Salvo excepciones, el “milagro mexicano” se fincó en una férrea censura de la información. El Presidente pegaba, pero también pagaba.

El 7 de junio de 1951 se instauró el Día de la Libertad de Prensa con el contradictorio motivo de que los informadores rindieran tributo al poder. El invitado de honor fue el presidente de la república, Miguel Alemán, y el acto se celebró en el desaparecido restaurante Grillon. El lugar de los hechos se esfumó, pero los tratos oscuros que ahí se celebraron perduran en el tribunal de la memoria.

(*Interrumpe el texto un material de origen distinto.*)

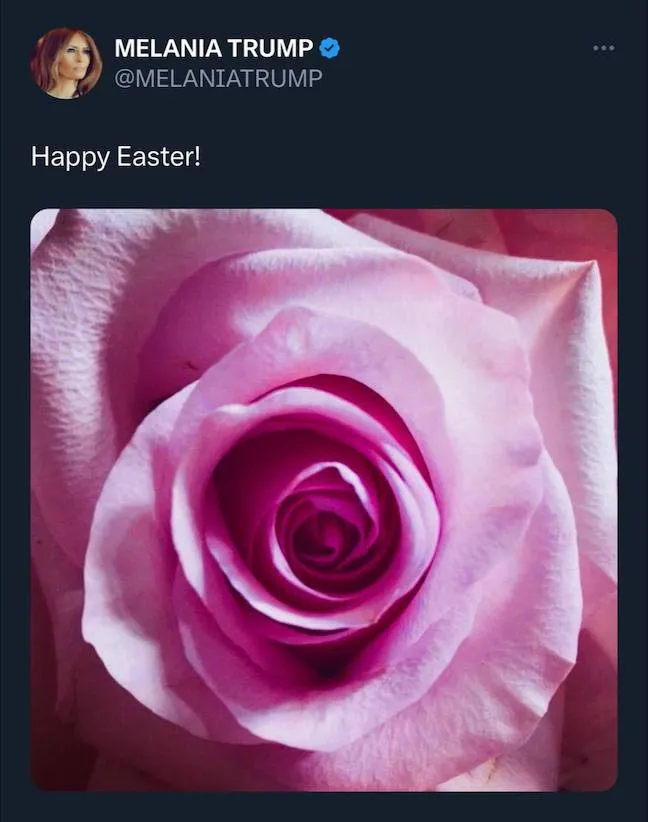Click the blue verified checkmark badge
Viewport: 648px width, 822px height.
329,48
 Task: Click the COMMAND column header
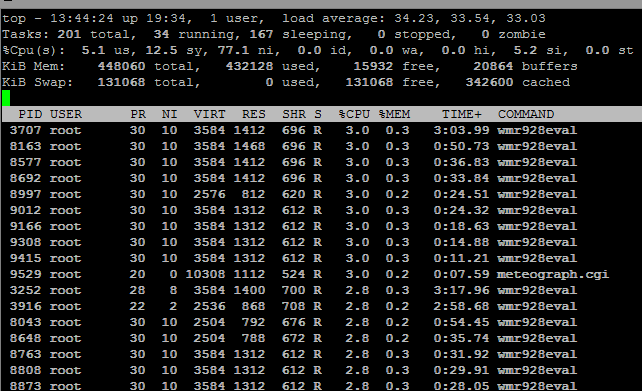526,114
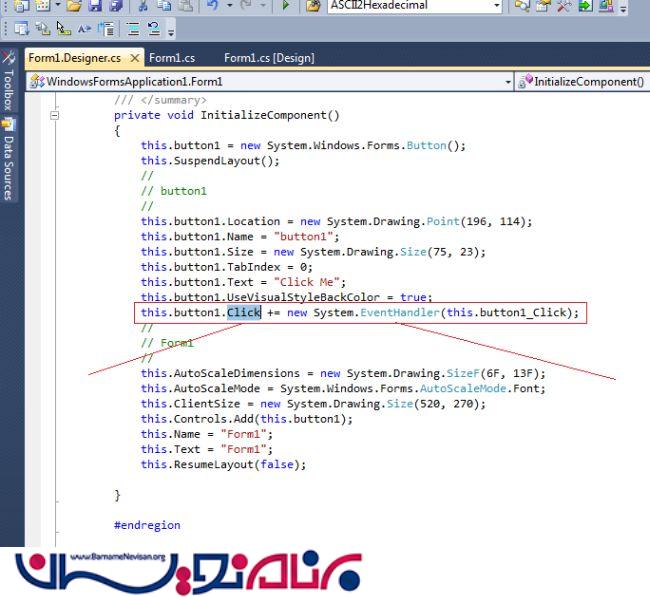Viewport: 650px width, 597px height.
Task: Open the Data Sources side panel
Action: (8, 160)
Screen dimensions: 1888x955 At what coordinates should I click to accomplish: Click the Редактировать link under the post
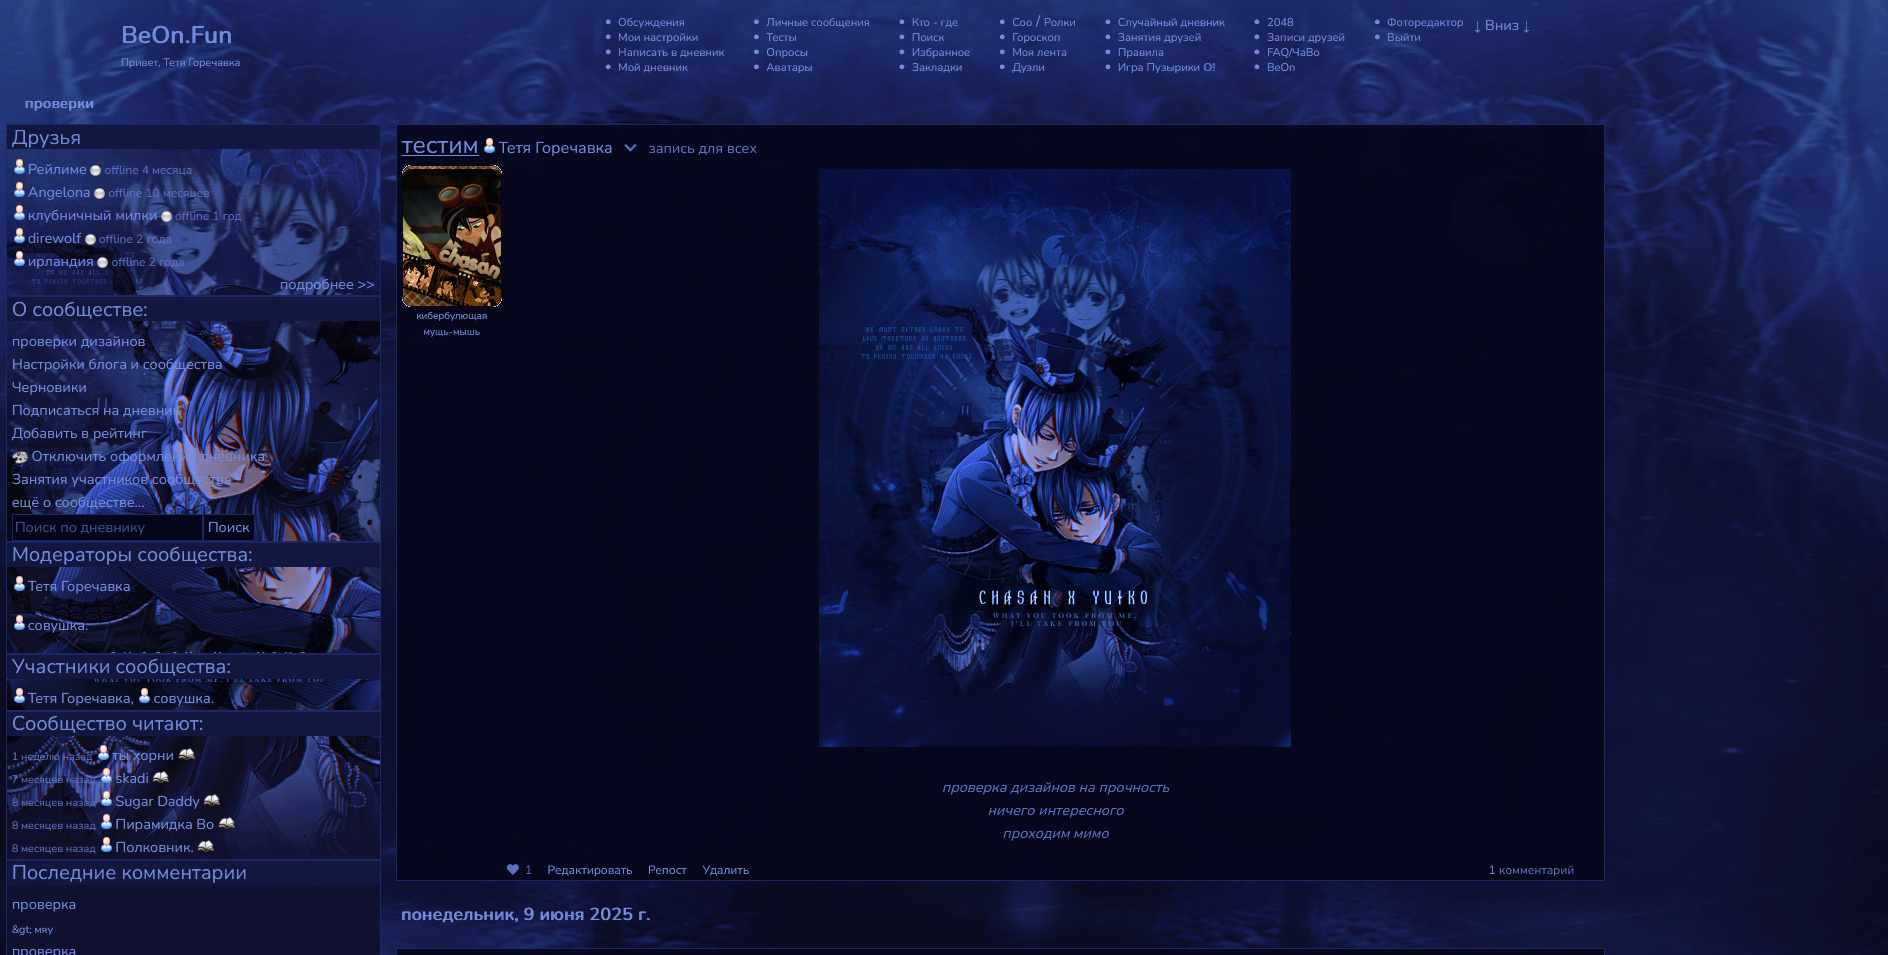[x=589, y=870]
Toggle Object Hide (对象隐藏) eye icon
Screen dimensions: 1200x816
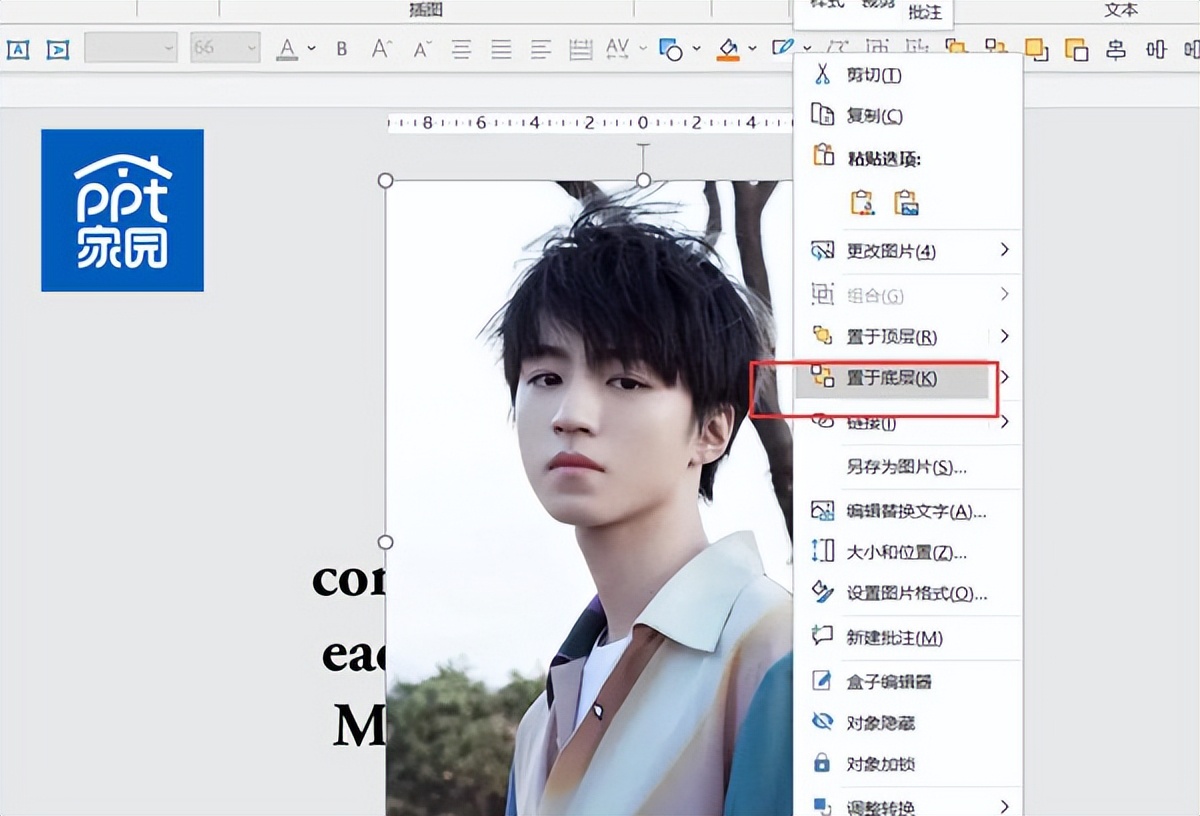click(822, 722)
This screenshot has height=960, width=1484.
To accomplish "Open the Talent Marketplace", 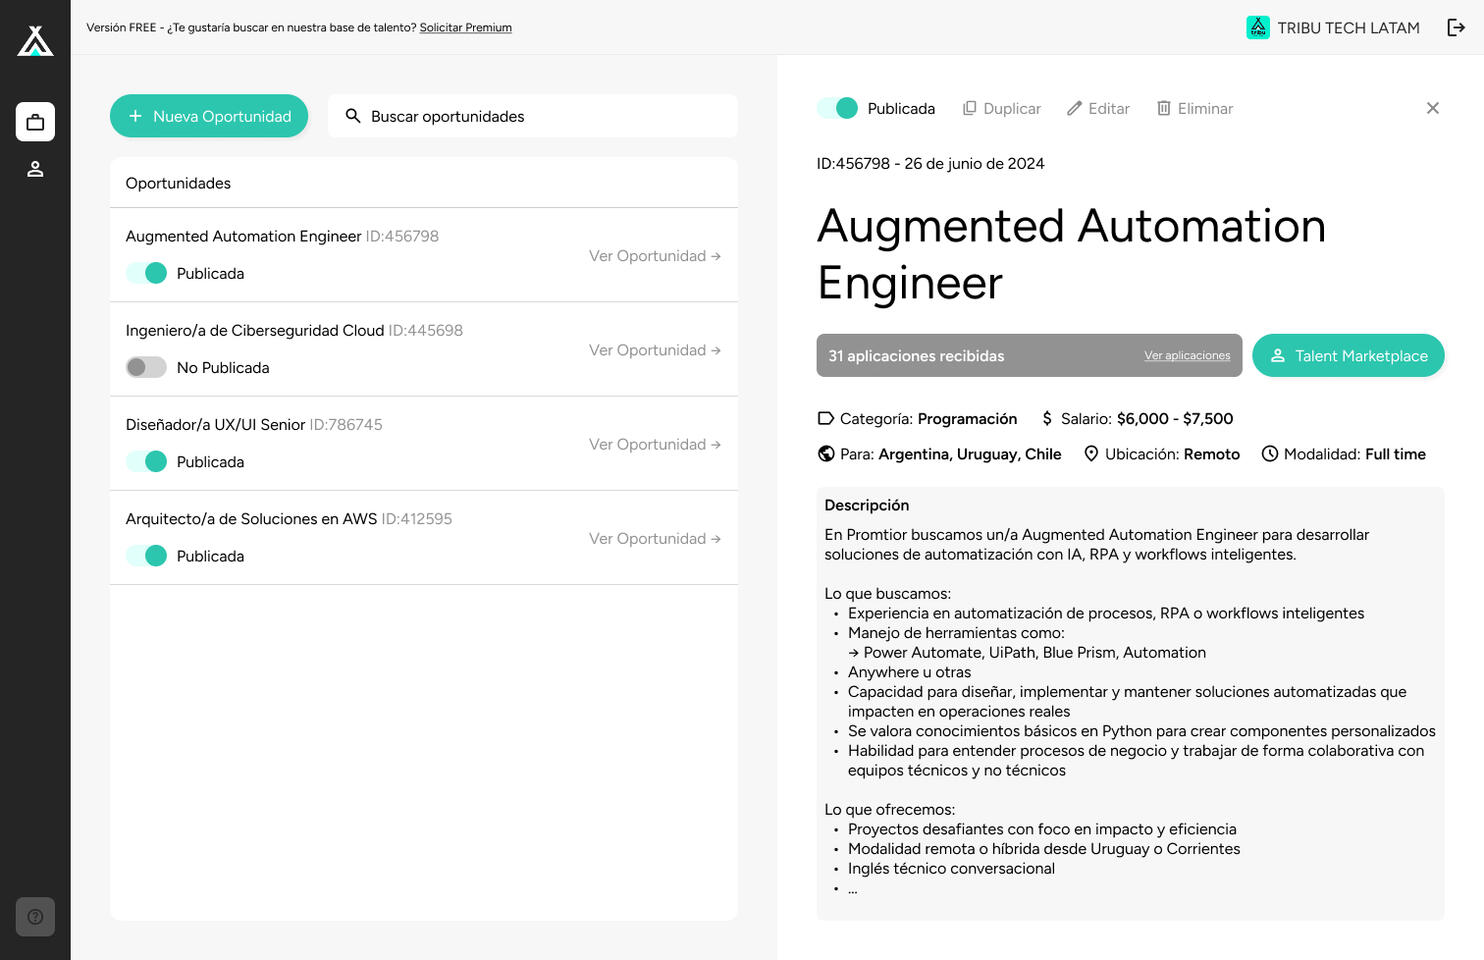I will [x=1348, y=356].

Rafael Rodríguez Castañeda acaba de reeditar Prensa vendida, imprescindible testimonio del control de medios en la segunda mitad del siglo XX. El hilo conductor son los banquetes ofrecidos a los mandatarios. De manera obligada, el libro comienza con el primer menú que deleitó el paladar presidencial: “Hígados de ganso con jalea de champaña, huevos rellenos de caviar ruso, langosta a la americana, arroz a la criolla, timba de jamón de York a la florentina, pato en salsa de Curazao, crepas de cajeta de almendras, vinos Chablis 1946 y champaña Charles Heidsieck, con música de fondo del sexteto de cuerdas del maestro Pedro García”. Con un sentido político de la gastronomía, se incluían las más diversas recetas a condición de que ninguna fuera mexicana. El lujo venía de fuera.

Entristece recordar que uno de los principales promotores del convite fue Martín Luis Guzmán. Para entonces, el extraordinario novelista de La sombra del caudillo se había convertido en el servil director de la revista Tiempo; pronto estaría a cargo de la comisión del Libro de Texto Gratuito y más tarde cobraría como senador.

Con excepciones como las de las revistas Política o El Espectador, el “milagro mexicano” se fincó en una férrea censura de la información. Rodríguez Castañeda, director de Proceso durante más de veinte años (1999-2020), conoce de primera mano las presiones y el tráfico de influencias a los que están expuestos los medios nacionales. En Prensa vendida, documenta las simulaciones del poder (en 1976, año del golpe a Excélsior, Echeverría declara en el banquete: “Podemos afirmar que a nadie se ha perseguido, o siquiera molestado, por la expresión de sus ideas…”), y las genuflexiones de los directivos por los favores recibidos (la libertad no se plantea como un derecho, sino como una concesión presidencial). De manera elocuente, Carlos Monsiváis describió la mascarada como “las celebraciones tribales del 7 de junio”.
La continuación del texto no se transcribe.